Comment by roughly
2 days ago
One interesting thread here is the long shadow of Greek and later Roman statuary and architecture on Western European self image - the marble statues, columns, and architecture of the Roman empire were taken as the origin story for Western culture - "we were an empire built on philosophers and artists, and look at the (gleaming white) purity of their works."
It turns out, of course, that all those gleaming white statues were vibrantly colored back when their creators were around, and the Greeks and Romans were not cultures of conformity or austerity - quite the opposite, but the seeds of the philosophy sank in hard, and here we are.
(Ironically, both stoicism and Christian asceticism were responses to that Roman excess, but they've somehow been merged with the white marble to produce a "purity" aesthetic to be lionized whenever someone gets the mildly uncomfortable notion that their neighbor is not exactly like them.)
> the Greeks and Romans were not cultures of conformity or austerity - quite the opposite, but the seeds of the philosophy sank in hard, and here we are.
I don’t think anyone thinks they were. They are usually assumed to be hedonistic in popular culture
With Romans, at least, the typical (and incorrect) popular narrative is that they were initially austere - and that period is when their civilization achieved its peak - and then became decadent and ruin followed.
I think you really start to see the fetishization of the Greeks and Romans in the Neoclassicism movements in the 18th century as an aesthetic, and I'm actually not sure how much was known about the actual Greek and Roman lifestyles (Roman, in particular - a big lot of this is tied up with the notions of Empire) at the time.
Kids are taught about them as about super serious no fun civilizations. Then I associate it woth fetishisation of military conquest and such.

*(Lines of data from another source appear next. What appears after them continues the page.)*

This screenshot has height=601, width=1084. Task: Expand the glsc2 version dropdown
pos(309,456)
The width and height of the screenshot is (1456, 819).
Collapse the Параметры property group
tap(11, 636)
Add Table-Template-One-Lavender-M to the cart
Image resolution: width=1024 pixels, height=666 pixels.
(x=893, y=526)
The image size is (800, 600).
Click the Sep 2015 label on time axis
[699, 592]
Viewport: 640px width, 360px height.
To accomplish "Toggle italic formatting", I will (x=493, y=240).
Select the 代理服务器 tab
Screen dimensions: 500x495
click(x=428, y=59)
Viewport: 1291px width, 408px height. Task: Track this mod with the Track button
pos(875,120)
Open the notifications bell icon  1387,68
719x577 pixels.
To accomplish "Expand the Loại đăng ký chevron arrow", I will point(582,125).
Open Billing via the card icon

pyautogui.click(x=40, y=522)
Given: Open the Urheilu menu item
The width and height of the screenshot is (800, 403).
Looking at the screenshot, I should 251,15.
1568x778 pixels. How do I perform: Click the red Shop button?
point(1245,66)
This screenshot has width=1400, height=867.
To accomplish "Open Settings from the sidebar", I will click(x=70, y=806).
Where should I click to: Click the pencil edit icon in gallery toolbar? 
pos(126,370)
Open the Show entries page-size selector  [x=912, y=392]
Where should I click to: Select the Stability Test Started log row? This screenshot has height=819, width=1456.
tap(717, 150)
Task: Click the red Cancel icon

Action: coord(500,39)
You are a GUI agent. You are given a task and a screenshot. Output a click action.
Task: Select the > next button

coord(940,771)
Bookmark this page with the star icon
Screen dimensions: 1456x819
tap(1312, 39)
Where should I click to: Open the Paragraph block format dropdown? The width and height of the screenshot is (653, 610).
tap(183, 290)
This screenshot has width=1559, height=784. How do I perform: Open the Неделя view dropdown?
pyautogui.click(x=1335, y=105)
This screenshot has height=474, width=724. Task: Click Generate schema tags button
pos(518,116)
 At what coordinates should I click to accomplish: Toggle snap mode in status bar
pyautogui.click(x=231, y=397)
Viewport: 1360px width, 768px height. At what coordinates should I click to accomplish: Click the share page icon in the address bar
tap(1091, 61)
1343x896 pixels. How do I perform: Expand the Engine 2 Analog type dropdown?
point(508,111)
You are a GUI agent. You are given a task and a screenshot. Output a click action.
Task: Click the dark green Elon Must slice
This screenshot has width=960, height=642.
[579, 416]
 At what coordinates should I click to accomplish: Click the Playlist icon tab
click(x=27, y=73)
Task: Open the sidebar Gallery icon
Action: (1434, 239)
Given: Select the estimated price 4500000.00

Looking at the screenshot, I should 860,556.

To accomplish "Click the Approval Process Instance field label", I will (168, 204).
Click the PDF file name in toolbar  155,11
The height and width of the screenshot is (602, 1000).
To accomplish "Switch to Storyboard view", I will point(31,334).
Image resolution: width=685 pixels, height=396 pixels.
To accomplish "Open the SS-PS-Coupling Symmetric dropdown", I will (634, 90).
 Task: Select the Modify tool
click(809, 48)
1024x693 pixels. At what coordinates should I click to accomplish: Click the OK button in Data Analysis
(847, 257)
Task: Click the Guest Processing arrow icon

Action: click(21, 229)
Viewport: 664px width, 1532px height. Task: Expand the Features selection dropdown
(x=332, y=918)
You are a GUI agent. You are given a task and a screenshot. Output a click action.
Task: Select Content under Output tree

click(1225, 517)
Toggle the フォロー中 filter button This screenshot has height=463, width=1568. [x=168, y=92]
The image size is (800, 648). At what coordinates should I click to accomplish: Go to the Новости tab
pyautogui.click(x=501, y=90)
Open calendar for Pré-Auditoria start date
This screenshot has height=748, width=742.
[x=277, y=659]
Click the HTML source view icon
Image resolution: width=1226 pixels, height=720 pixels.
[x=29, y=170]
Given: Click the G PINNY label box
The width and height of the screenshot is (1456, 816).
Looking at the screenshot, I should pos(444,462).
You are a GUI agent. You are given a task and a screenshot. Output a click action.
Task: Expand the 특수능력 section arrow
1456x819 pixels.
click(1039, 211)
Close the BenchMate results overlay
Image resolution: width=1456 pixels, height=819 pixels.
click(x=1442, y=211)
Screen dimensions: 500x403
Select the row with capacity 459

I would see God's as hedonistic but not greeks. Honestly, my bias is that they were very boring amd sort of artificial.
Maybe not “the Greeks” broadly, but Spartans specifically are equated with austerity to the extent that “spartan” is adopted as an adjective meaning “showing indifference to comfort and luxury”.
Do people associate the Greeks with the Spartans more than the Athenians though?
Heh, not in Southern Europe. They are like the spark of the Western Civilization from Law to Arts to Mathematics and Science.